In the many industrial processes where flammable materials are handled, any leak or spillage may give rise to an explosive atmosphere. To protect both personnel and plant, precautions must be taken to ensure that this atmosphere cannot be ignited. The areas at risk are known as ‘hazardous areas’ and the materials that are commonly involved include crude oil and its derivatives, natural and man-made process gases, alcohols, dusts, carbon dust, flour, starch, grain & fibres.
At one time, pneumatic control was widely used in such environments for its inherent safety but, although much pneumatic equipment is still in use in many parts of the world, it is now seldom chosen for new instrumentation systems due to its limited capability.
To enable electrical equipment to be used in hazardous areas, eight different ‘explosion-protection’ techniques have been developed over the years. National or international standards and codes of practice govern each technique and define in detail how the equipment should be designed and applied. National certifying (or approvals) authorities ensure design compliance and national inspectorates (or insurance companies) vet and usually inspect each installation. The different techniques lend themselves to different applications and, for instrumentation used in process measurement and control, the two leading techniques are the use of ‘flameproof enclosures’ and ‘intrinsic safety’.
With the flameproof technique, known as ‘explosionproof’ in the USA and Canada, hazardous-area equipment is surrounded by a strong enclosure which can withstand internal explosions without igniting the external atmosphere. This technique, which has been in use for over 80 years, allows high power levels but has the disadvantages that the enclosures are heavy and expensive and must not be opened without first disconnecting the electrical circuit or obtaining a ‘gas-free certificate’ for the relevant plant area.

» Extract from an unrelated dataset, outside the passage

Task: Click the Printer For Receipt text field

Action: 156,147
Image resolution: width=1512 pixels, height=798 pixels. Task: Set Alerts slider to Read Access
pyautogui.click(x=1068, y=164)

By contrast, in the case of the IS technique, the electrical energy in hazardous-area circuits is deliberately restricted such that any electrical sparks or hot spots that may occur are too weak to cause ignition. This is achieved by inserting an energy-limiting interface in the wiring between safe and hazardous areas. The interface passes signals in either direction as required but limits the voltage and current that can reach the hazardous area under fault conditions. It may be integral with the safe-area equipment or separate for greater flexibility. First developed in the United Kingdom between 1914 and 1916 for use in coal mines, IS came into its own for other applications in the early 1960s with the introduction of the ‘shunt-diode safety barrier’ based on the voltage-limiting, Zener diode. Since then, IS has been developed as a technique and used increasingly until it is now the preferred solution in most markets.
The main reasons for the continually increasing popularity of intrinsic safety are as follows:
- Advances in semiconductors; allowing increasingly complex electrical operations to be carried out in hazardous areas at the low power levels permitted – typically in the order of 1 watt;
- simple, light and inexpensive hazardous-area equipment which can be calibrated and serviced ‘live’;
- the ability to use ordinary instrument wiring in hazardous areas instead of armoured cable.and the inherent safety for personnel due to the low voltages employed.
Progressive harmonisation of standards governing the design of IS equipment, is taking place. This will allow the same product to be sold and used in many countries without any variation.
With a certified IS interface, safe-area equipment needs no certification and the user can choose or change the hazardous-area equipment within wide limits. Simple, ‘non-energy storing’ sensors need no certification.